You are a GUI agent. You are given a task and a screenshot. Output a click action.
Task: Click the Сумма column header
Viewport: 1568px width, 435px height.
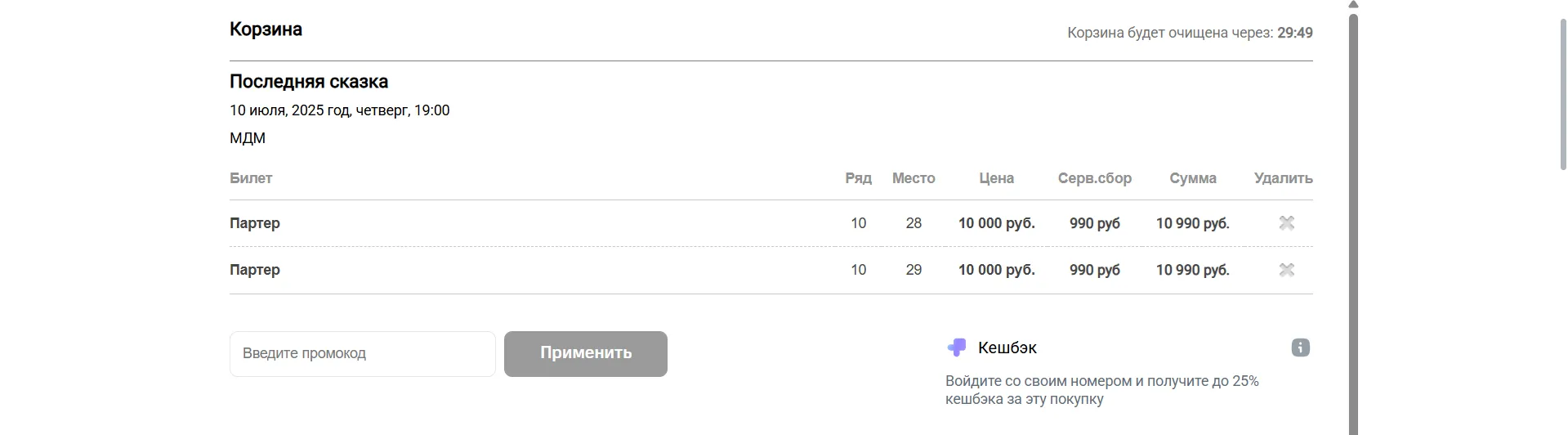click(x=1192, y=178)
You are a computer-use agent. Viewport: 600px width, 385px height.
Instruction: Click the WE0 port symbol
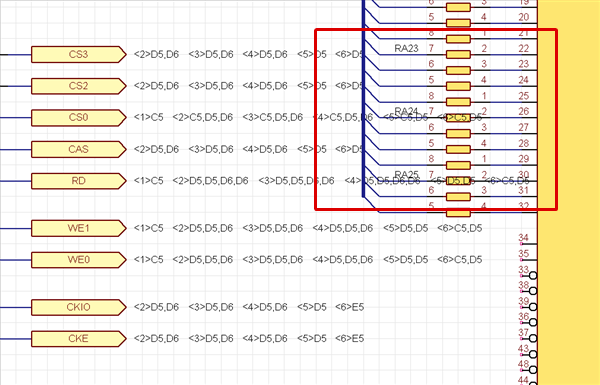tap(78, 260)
- - - - - - -
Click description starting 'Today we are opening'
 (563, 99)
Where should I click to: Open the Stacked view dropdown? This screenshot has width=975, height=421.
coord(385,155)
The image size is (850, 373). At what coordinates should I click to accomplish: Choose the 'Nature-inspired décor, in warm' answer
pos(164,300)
- - - - - - -
### About this exercise
Using the entries, state how many of their lines hold "agent"; give the number and no more.

### Output
2